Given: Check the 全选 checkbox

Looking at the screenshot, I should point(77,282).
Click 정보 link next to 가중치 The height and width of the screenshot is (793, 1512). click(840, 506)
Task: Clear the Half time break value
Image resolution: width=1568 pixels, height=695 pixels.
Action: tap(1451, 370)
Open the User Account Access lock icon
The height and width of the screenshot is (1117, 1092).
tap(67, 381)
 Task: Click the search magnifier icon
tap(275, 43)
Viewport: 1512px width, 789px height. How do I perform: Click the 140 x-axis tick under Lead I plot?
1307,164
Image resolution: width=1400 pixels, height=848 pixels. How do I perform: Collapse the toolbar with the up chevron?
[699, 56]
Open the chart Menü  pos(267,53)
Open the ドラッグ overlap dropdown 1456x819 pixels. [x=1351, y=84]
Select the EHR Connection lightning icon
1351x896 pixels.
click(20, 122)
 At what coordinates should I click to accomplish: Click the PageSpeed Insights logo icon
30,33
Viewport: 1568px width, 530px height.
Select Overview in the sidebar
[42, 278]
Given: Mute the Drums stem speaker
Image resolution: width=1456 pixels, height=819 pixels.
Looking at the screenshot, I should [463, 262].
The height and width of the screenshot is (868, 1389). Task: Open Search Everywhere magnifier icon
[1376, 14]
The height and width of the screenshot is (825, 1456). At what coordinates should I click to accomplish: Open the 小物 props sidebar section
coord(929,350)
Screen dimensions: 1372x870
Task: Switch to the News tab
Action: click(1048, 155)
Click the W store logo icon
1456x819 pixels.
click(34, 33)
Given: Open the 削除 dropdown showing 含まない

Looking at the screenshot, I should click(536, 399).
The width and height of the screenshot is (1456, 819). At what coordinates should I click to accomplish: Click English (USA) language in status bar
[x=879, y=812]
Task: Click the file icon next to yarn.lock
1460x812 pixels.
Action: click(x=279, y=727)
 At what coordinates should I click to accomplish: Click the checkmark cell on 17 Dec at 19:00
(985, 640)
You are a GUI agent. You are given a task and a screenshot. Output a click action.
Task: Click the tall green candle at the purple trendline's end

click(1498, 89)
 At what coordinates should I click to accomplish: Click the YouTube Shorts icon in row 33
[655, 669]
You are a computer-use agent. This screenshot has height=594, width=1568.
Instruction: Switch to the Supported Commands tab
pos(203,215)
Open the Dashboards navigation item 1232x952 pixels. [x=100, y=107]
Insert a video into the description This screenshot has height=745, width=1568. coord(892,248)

----------

### Exercise aim
Line by line, reproduce the data above exactly.

### Problem solution
Given: Check the 全选 checkbox

Looking at the screenshot, I should point(77,282).
Click 정보 link next to 가중치 The height and width of the screenshot is (793, 1512). click(840, 506)
Task: Clear the Half time break value
Image resolution: width=1568 pixels, height=695 pixels.
Action: tap(1451, 370)
Open the User Account Access lock icon
The height and width of the screenshot is (1117, 1092).
tap(67, 381)
 Task: Click the search magnifier icon
tap(275, 43)
Viewport: 1512px width, 789px height. How do I perform: Click the 140 x-axis tick under Lead I plot?
1307,164
Image resolution: width=1400 pixels, height=848 pixels. How do I perform: Collapse the toolbar with the up chevron?
[699, 56]
Open the chart Menü  pos(267,53)
Open the ドラッグ overlap dropdown 1456x819 pixels. [x=1351, y=84]
Select the EHR Connection lightning icon
1351x896 pixels.
click(20, 122)
 At what coordinates should I click to accomplish: Click the PageSpeed Insights logo icon
30,33
Viewport: 1568px width, 530px height.
Select Overview in the sidebar
[42, 278]
Given: Mute the Drums stem speaker
Image resolution: width=1456 pixels, height=819 pixels.
Looking at the screenshot, I should [463, 262].
The height and width of the screenshot is (868, 1389). Task: Open Search Everywhere magnifier icon
[1376, 14]
The height and width of the screenshot is (825, 1456). At what coordinates should I click to accomplish: Open the 小物 props sidebar section
coord(929,350)
Screen dimensions: 1372x870
Task: Switch to the News tab
Action: click(1048, 155)
Click the W store logo icon
1456x819 pixels.
click(34, 33)
Given: Open the 削除 dropdown showing 含まない

Looking at the screenshot, I should click(536, 399).
The width and height of the screenshot is (1456, 819). At what coordinates should I click to accomplish: Click English (USA) language in status bar
[x=879, y=812]
Task: Click the file icon next to yarn.lock
1460x812 pixels.
Action: click(x=279, y=727)
 At what coordinates should I click to accomplish: Click the checkmark cell on 17 Dec at 19:00
(985, 640)
You are a GUI agent. You are given a task and a screenshot. Output a click action.
Task: Click the tall green candle at the purple trendline's end

click(1498, 89)
 At what coordinates should I click to accomplish: Click the YouTube Shorts icon in row 33
[655, 669]
You are a computer-use agent. This screenshot has height=594, width=1568.
Instruction: Switch to the Supported Commands tab
pos(203,215)
Open the Dashboards navigation item 1232x952 pixels. [x=100, y=107]
Insert a video into the description This screenshot has height=745, width=1568. coord(892,248)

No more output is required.